AWS Announces Two New Capabilities to Move Toward a Zero-ETL Future on AWS

November 29, 2022 at 12:17 PM EST

Amazon Aurora zero-ETL integration with Amazon Redshift enables customers to analyze petabytes of transactional data in near real time, eliminating the need for custom data pipelines

Amazon Redshift integration for Apache Spark makes it easier and faster for customers to run Apache Spark applications on data from Amazon Redshift using AWS analytics and machine learning services

At AWS re:Invent, Amazon Web Services, Inc. (AWS), an Amazon.com, Inc. company (NASDAQ: AMZN), today announced two new integrations that make it easier for customers to connect and analyze data across data stores without having to move data between services. Today’s announcement enables customers to analyze Amazon Aurora data with Amazon Redshift in near real time, eliminating the need to extract, transform, and load (ETL) data between services. Customers can also now run Apache Spark applications easily on Amazon Redshift data using AWS analytics and machine learning (ML) services (e.g., Amazon EMR, AWS Glue, and Amazon SageMaker). Together, these new capabilities help customers move toward a zero-ETL future on AWS. To learn more about unlocking the value of data using AWS, visit aws.amazon.com/data.

“The vastness and complexity of data that customers manage today means they cannot analyze and explore it with a single technology or even a small set of tools. Many of our customers rely on multiple AWS database and analytics services to extract value from their data, and ensuring they have access to the right tool for the job is important to their success,” said Swami Sivasubramanian, vice president of Databases, Analytics, and Machine Learning at AWS. “The new capabilities announced today help us move customers toward a zero-ETL future on AWS, reducing the need to manually move or transform data between services. By eliminating ETL and other data movement tasks for our customers, we are freeing them to focus on analyzing data and driving new insights for their business—regardless of the size and complexity of their organization and data.”

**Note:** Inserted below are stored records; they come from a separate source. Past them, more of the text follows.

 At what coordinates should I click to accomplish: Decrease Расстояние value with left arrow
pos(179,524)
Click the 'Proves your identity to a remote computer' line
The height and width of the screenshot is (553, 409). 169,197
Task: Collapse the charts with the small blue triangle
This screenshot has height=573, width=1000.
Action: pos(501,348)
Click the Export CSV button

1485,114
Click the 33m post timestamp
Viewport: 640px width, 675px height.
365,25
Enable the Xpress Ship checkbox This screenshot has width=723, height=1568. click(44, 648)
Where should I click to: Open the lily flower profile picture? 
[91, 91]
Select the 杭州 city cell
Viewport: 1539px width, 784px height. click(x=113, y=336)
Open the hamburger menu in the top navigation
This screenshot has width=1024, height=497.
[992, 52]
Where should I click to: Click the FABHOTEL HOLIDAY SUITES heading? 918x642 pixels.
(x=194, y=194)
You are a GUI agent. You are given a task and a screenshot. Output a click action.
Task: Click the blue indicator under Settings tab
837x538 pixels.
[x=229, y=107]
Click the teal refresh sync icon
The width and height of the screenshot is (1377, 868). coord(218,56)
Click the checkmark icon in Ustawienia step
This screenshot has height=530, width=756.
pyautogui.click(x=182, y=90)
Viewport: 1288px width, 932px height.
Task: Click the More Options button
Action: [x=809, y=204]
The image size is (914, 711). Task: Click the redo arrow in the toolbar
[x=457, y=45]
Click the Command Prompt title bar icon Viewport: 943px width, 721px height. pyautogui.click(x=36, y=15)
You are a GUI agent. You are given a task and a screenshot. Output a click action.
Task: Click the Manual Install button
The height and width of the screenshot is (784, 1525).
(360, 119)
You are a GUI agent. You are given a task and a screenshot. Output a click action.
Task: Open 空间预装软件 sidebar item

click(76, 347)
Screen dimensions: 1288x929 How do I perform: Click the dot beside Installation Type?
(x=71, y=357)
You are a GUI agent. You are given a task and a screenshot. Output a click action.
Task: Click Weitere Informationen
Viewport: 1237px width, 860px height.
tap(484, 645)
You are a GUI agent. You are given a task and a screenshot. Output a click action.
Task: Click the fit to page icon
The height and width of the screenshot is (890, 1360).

Data is at the center of every application, process, and business decision and is the cornerstone of almost every organization’s digital transformation. But, real-world data systems are often sprawling and complex, with diverse data dispersed across multiple services and on-premises systems. Many organizations are sitting on a treasure trove of data and want to maximize the value they get out of it. AWS provides a range of purpose-built tools like Amazon Aurora, to store transactional data in MySQL and PostgreSQL-compatible relational databases, and Amazon Redshift, to run high-performance data warehousing and analytics workloads on petabytes of data. But to truly maximize the value of data, customers need these tools to work together seamlessly. That is why AWS has invested in zero-ETL capabilities like Amazon Aurora ML and Amazon Redshift ML, which let customers take advantage of Amazon SageMaker for ML-powered use cases, without moving data between services. Additionally, AWS provides seamless data ingestion from AWS streaming services (e.g., Amazon Kinesis and Amazon MSK) into a wide range of AWS data stores, such as Amazon Simple Storage Service (Amazon S3) and Amazon OpenSearch Service, so customers can analyze data as soon as it is available. Today’s announcement builds on the strength and deep integrations of AWS’s database and analytics portfolio to make it faster, easier, and more cost-effective for customers to access and analyze data across data stores on AWS.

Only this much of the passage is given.